Extrait choisi:
■ ■ ■ ■

J’ai d’abord été ravie de recevoir une commande de VS. En effet, le designer danois Verner Panton, avec lequel VS a développé la célèbre famille de chaises Panton, est l’un de mes grands modèles. C’est pourquoi la mission de développer une chaise inspirée de Verner Panton a été un plaisir tout particulier, mais, bien sûr, aussi un grand défi. Cette nouvelle chaise doit en effet s’adresser à tous : enfants et adultes, élèves et étudiants, et elle doit fonctionner pour le bureau comme pour la maison. 
Cette commande était donc importante pour moi parce que la chaise doit être conçue pour un grand groupe de clients et pour une longue période. Cette chaise est censée avoir un lien avec les influences des années 1920 et 1930. L’influence de Verner Panton s’étend sur plus de 30 ans. C’est le genre de perspective à long terme que nous souhaitons aussi.

VS: Comment votre point de vue d’architecte se traduit-il dans votre travail sur un meuble scolaire ?

■ ■ ■ ■

Lignes extraites:

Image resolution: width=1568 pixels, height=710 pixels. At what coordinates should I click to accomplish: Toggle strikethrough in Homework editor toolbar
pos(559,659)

■ ■ ■ ■

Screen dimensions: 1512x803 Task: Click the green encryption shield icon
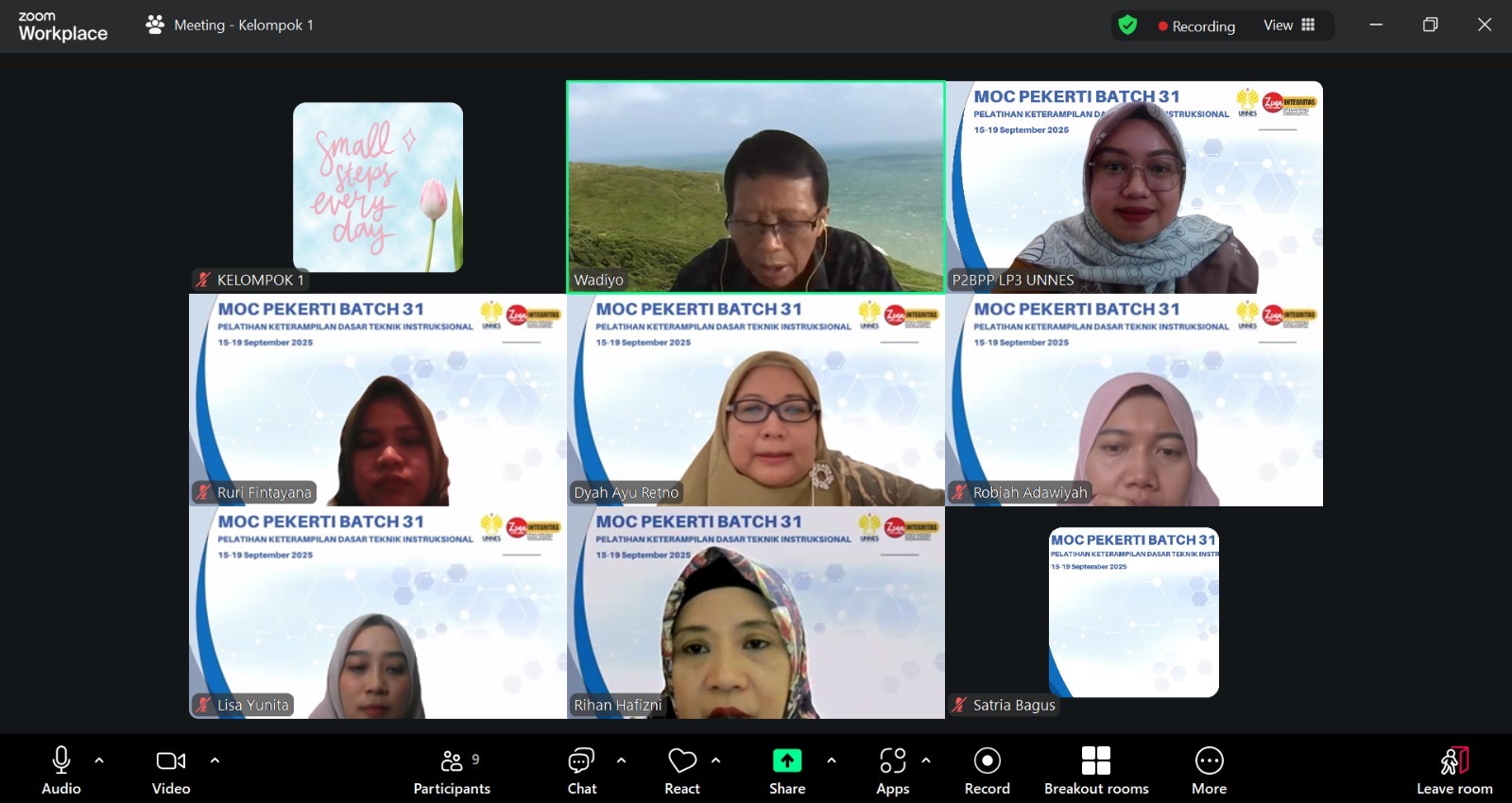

■ ■ ■ ■

Objectif: Recopiez sans rien changer le passage de l'extrait sur la chaise inspirée de Verner Panton, en partant des mots « Cette commande était » et en vous arrêtant après « nous souhaitons aussi. ».

Solution:
Cette commande était donc importante pour moi parce que la chaise doit être conçue pour un grand groupe de clients et pour une longue période. Cette chaise est censée avoir un lien avec les influences des années 1920 et 1930. L’influence de Verner Panton s’étend sur plus de 30 ans. C’est le genre de perspective à long terme que nous souhaitons aussi.